A sentença julgou o pedido procedente e declarou a sociedade parcialmente dissolvida, autorizando a retirada dos sócios do empreendimento. A decisão foi mantida em segundo grau, e a empresa recorreu ao STJ com o argumento de que todos os demais sócios deveriam ter sido citados por serem litiscorsortes necessários, tendo em vista que a dissolução parcial os onerava diretamente.

Legitimidade passiva

A relatora do recurso, ministra Nancy Andrighi, reconheceu que a Terceira Turma já decidiu sobre a indispensabilidade da formação de litisconsórcio passivo necessário na hipótese de dissolução total de sociedade, mas observou que, no caso de dissolução parcial, a legitimidade passiva é da própria companhia, não havendo litisconsórcio necessário com todos os acionistas.

No caso de dissolução total – explicou a ministra –, a participação de todos os sócios na demanda judicial seria essencial para que se alcançasse a necessária certeza acerca da absoluta inviabilidade da manutenção da empresa. Isso porque, em tese, algum sócio poderia manifestar o desejo de prosseguir com a atividade empresária, e então não seria o caso de dissolução total.
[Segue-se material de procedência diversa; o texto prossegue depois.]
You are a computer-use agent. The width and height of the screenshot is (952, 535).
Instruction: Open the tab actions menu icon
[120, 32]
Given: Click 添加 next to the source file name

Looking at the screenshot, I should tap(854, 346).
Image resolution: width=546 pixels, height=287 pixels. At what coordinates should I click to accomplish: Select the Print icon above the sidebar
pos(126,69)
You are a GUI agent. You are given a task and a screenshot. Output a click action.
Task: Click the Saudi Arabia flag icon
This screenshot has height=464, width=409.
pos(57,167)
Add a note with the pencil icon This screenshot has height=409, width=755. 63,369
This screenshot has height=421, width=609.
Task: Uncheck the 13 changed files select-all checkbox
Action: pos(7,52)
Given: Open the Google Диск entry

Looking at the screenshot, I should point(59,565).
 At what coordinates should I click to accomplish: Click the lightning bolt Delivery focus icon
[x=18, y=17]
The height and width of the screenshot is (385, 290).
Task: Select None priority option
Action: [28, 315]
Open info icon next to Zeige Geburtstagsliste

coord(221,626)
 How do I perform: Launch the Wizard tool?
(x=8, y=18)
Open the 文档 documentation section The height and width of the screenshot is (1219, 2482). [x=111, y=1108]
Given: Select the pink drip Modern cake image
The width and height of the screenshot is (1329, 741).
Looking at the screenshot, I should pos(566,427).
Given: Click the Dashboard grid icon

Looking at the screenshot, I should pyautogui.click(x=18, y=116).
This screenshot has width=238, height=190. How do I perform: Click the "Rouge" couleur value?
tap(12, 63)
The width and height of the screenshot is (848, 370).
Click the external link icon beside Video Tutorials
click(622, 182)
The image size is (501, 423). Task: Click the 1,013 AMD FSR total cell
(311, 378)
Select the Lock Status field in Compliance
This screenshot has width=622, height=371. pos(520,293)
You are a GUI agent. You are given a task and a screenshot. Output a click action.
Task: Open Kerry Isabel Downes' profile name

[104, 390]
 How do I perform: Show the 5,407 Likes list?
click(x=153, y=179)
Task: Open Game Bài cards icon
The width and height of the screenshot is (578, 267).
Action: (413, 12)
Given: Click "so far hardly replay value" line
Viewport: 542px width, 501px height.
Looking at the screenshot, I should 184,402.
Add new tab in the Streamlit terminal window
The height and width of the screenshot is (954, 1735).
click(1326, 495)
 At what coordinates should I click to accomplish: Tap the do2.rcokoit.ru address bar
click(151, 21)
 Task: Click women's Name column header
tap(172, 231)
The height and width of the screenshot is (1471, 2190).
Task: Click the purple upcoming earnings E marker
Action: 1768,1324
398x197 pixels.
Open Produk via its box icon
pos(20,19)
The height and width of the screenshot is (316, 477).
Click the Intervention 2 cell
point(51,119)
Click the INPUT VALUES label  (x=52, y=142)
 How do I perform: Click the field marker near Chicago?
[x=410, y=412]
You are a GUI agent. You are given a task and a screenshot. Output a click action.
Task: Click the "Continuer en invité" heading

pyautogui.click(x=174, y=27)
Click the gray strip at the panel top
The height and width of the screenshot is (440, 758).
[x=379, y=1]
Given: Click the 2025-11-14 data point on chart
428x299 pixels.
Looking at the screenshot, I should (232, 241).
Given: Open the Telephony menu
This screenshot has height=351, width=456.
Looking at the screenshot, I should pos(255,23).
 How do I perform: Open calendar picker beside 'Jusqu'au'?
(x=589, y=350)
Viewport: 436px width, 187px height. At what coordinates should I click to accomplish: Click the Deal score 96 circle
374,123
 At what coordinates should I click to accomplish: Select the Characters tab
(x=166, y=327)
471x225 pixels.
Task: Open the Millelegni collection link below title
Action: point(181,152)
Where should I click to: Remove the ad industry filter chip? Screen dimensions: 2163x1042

“O resultado útil do processo, na perspectiva dos autores da demanda, cinge-se à sua retirada da sociedade com a respectiva apuração de haveres. Portanto, eventual acolhimento do pedido formulado na petição inicial não conduz à absoluta inviabilidade de manutenção da empresa por dissolução total”, concluiu a relatora.

Leia o acórdão.

Esta notícia refere-se ao(s) processo(s): REsp 1400264

COMENTÁRIOS:

Pelas próprias características de uma sociedade anônima, é natural que o acionista não permaneça eternamente na companhia. Geralmente, esta saída do acionista se deu por meio da cessão de suas ações, por ato entre vivos ou causa mortis, com o ingresso de outra pessoa na titularidade das ações. Mesmo na hipótese legalmente prevista de exclusão do acionista remisso (Lei 6.404/76 – art. 107, § 4º), o que existe é a apropriação de suas ações pela companhia. Em suma, não há a princípio qualquer hipótese de dissolução parcial da sociedade anônima de caráter institucional.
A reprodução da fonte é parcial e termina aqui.